### Reading passage
:::::

May 26

Welcome, introductions and opening remarks (slides)

8:45AM - 9:00AM

Addressing privacy and data protection systematically throughout the process of engineering information systems is a daunting task. Although the research community has made significant progress in theory and in labs, meltdowns in recent years suggest that we're still struggling to address systemic privacy issues. Privacy engineering, an emerging field, responds to this gap between research and practice. It focuses on designing, implementing, adapting, and evaluating theories, methods, techniques, and tools to systematically capture and address privacy issues in the development of sociotechnical systems.
In this short session, Seda Gürses and Jose M. del Alamo will introduce an early definition of privacy engineering, which was elaborated taking into account the insights gathered during IWPE'15 and has been published in the IEEE Security and Privacy Magazine.

Seda Gürses is a postdoctoral research associate at Princeton University’s Center for Information Technology Policy and an FWO (Fonds etenschappelijk Onderzoek–Vlaanderen) fellow at COSIC, University of Leuven. She works on privacy and requirements engineering, privacy enhancing technologies, and surveillance. Seda chairs the IWPE'16 Program Committee.
Jose M. del Alamo is an associate professor in the Information and Communications Technology (ICT) Systems Engineering Department at the Universidad Politécnica de Madrid. His research focuses on personal data management issues, including privacy and identity management, in the context of software and systems engineering. Jose is the IWPE'16 General Chair.

:::::

Records from a pointing dataset
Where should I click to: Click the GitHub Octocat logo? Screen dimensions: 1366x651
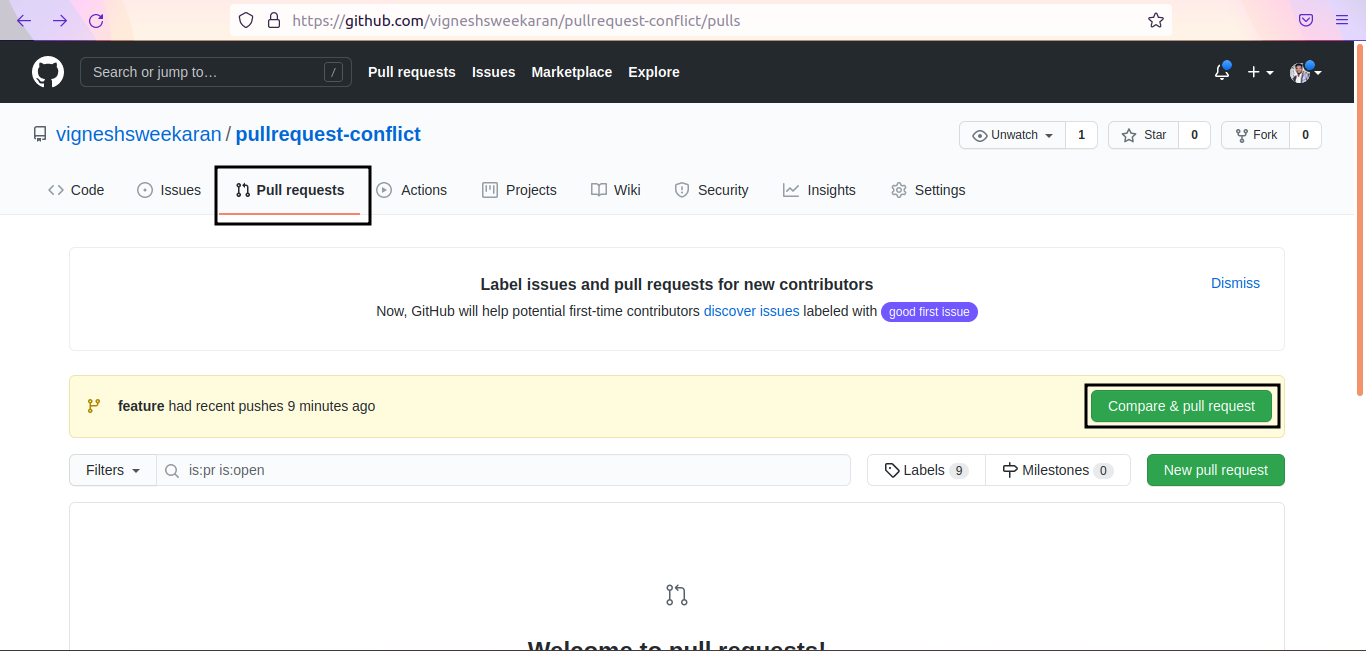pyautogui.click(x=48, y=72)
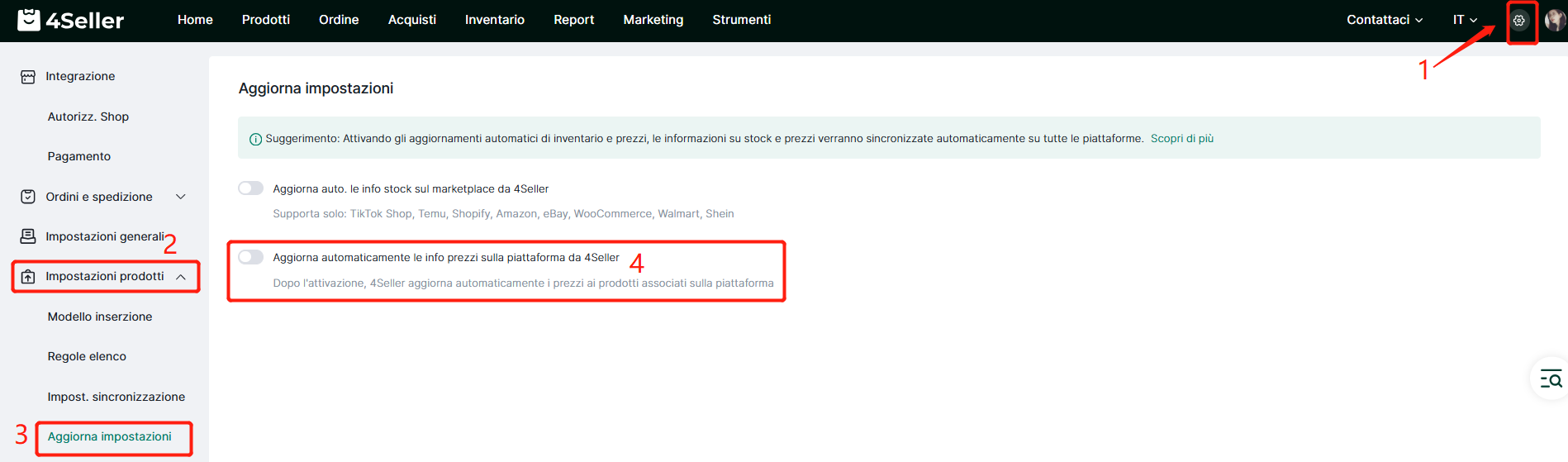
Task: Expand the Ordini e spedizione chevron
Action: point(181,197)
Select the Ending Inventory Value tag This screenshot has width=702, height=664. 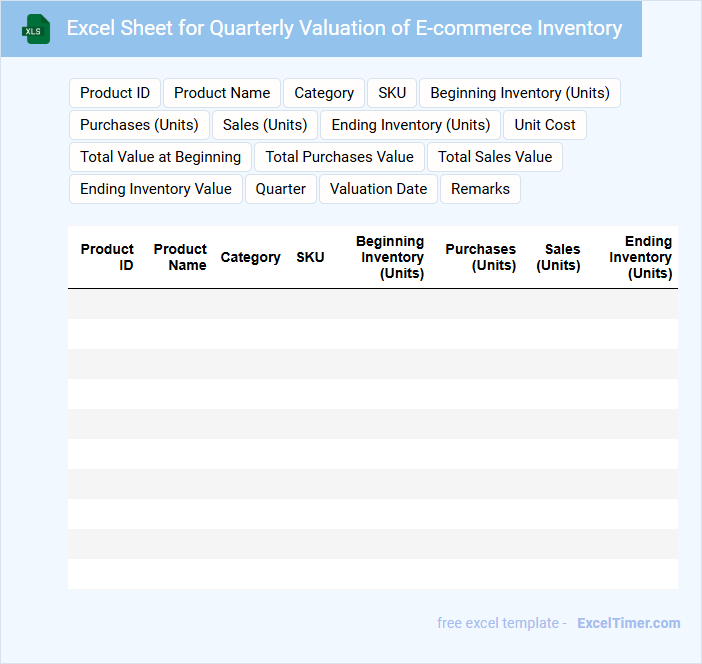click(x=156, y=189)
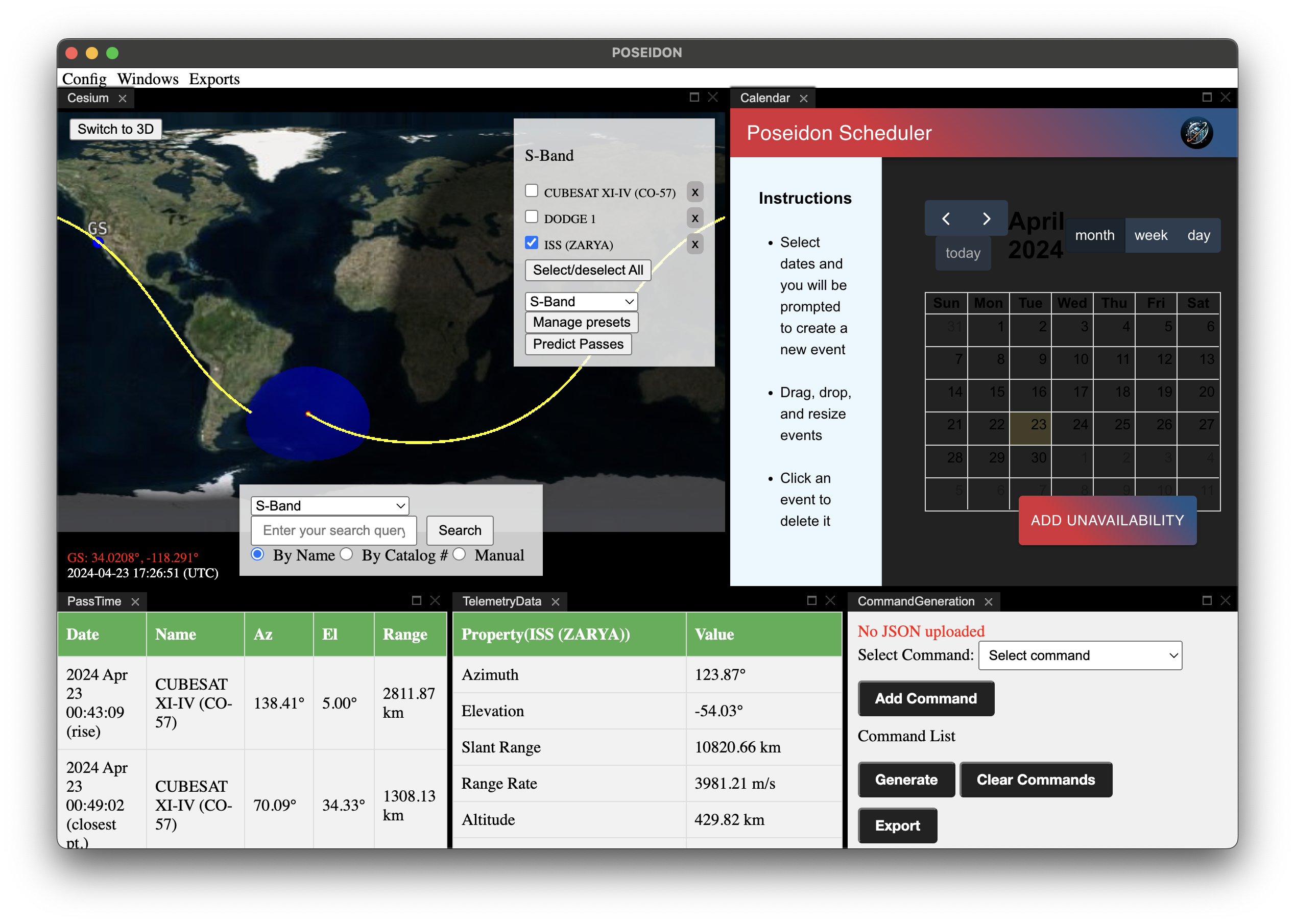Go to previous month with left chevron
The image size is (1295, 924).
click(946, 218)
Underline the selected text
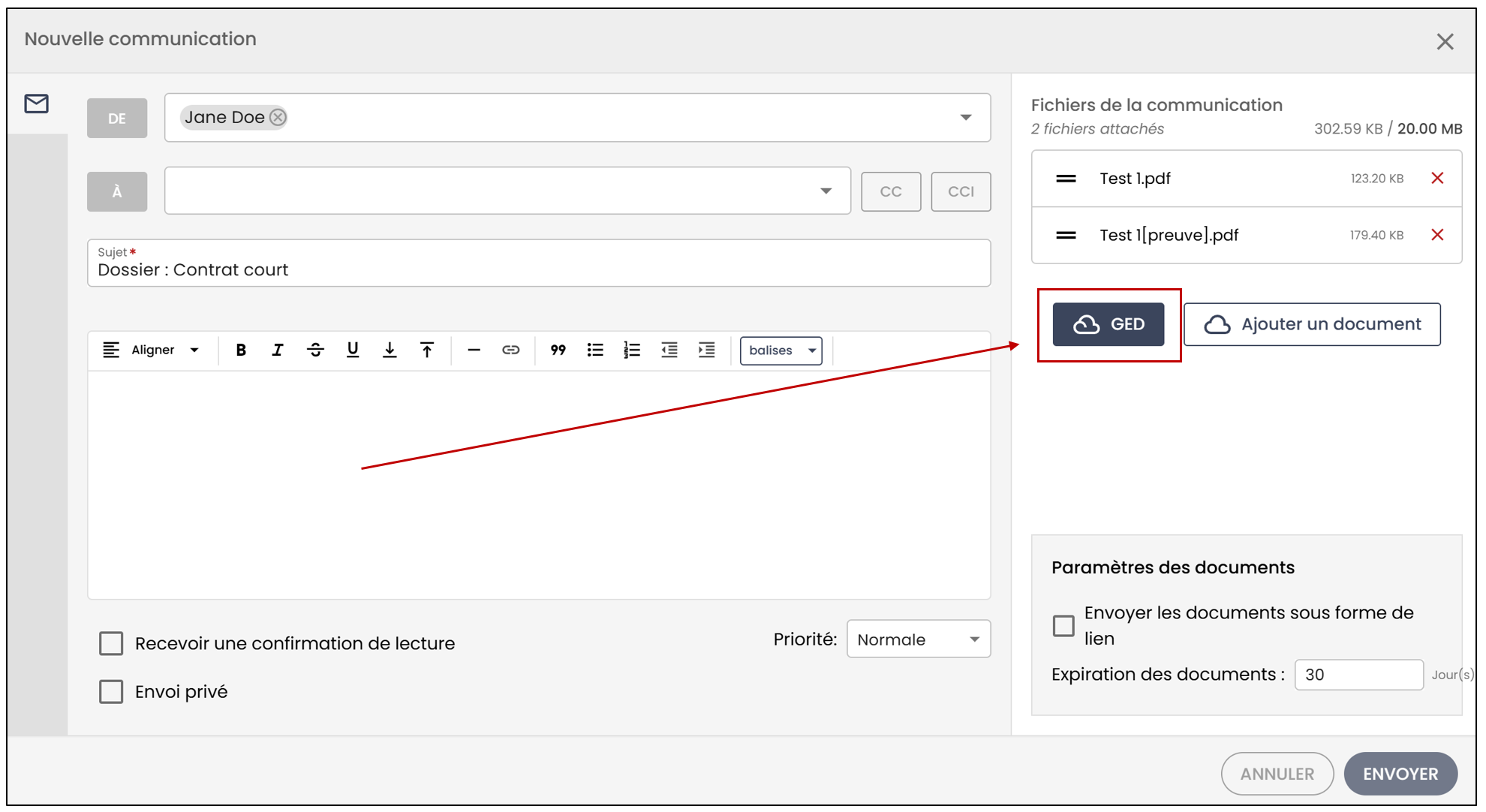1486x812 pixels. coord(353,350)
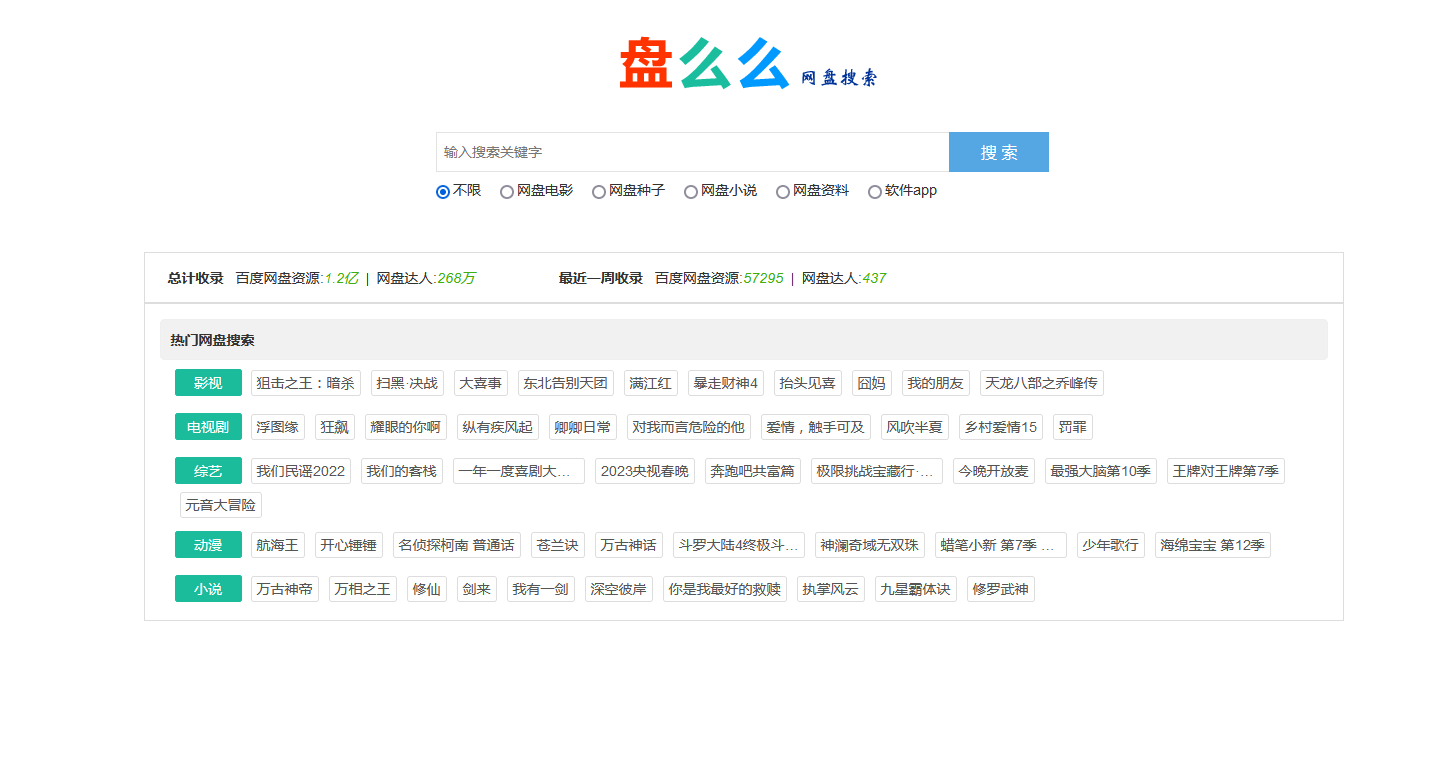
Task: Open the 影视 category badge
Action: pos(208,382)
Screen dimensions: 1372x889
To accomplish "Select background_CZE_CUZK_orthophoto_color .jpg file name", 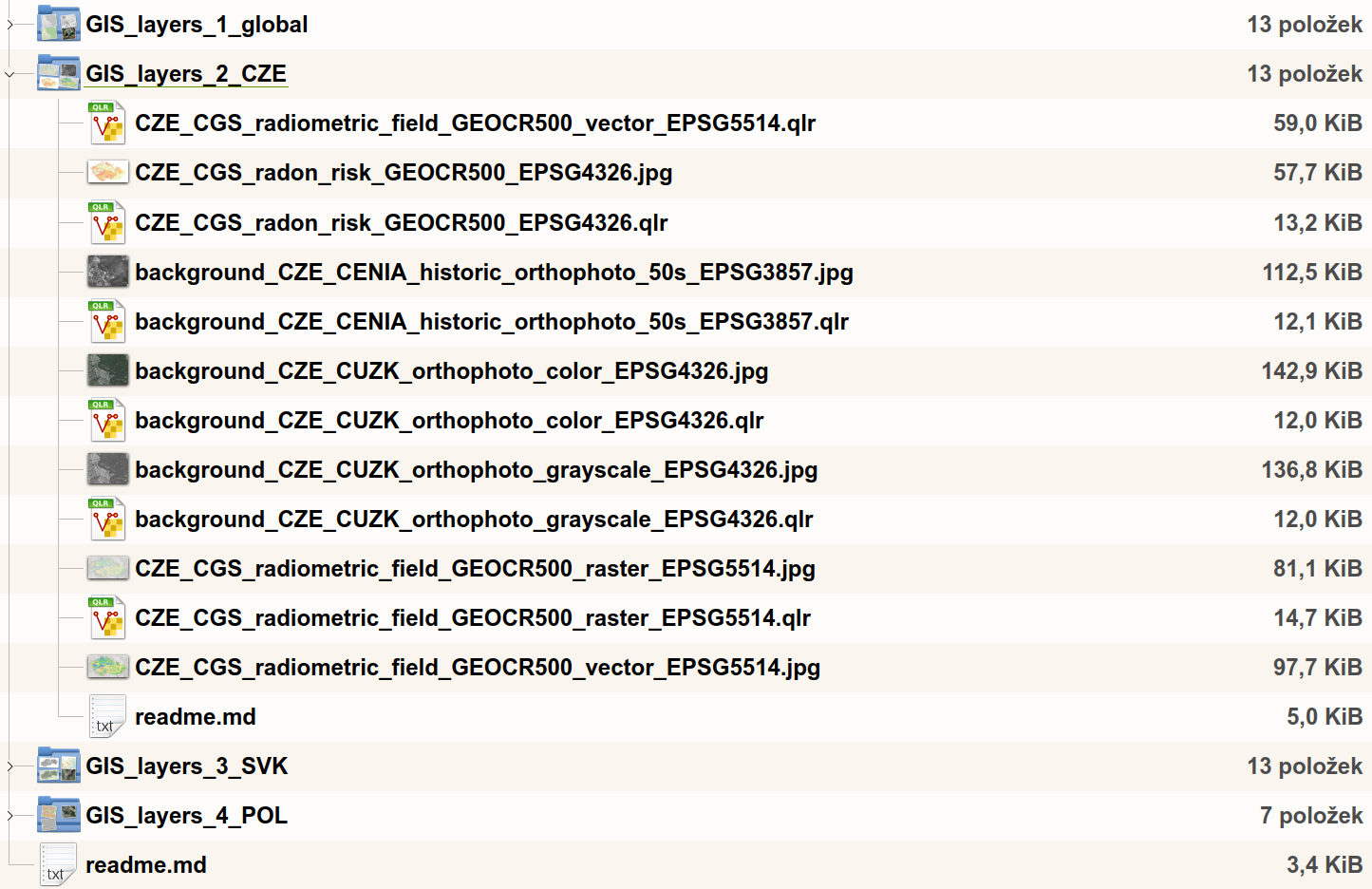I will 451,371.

:::::

### Directions for this task
In the workshop session description, where was the early definition of privacy engineering published?

### Worked answer
In the IEEE Security and Privacy Magazine.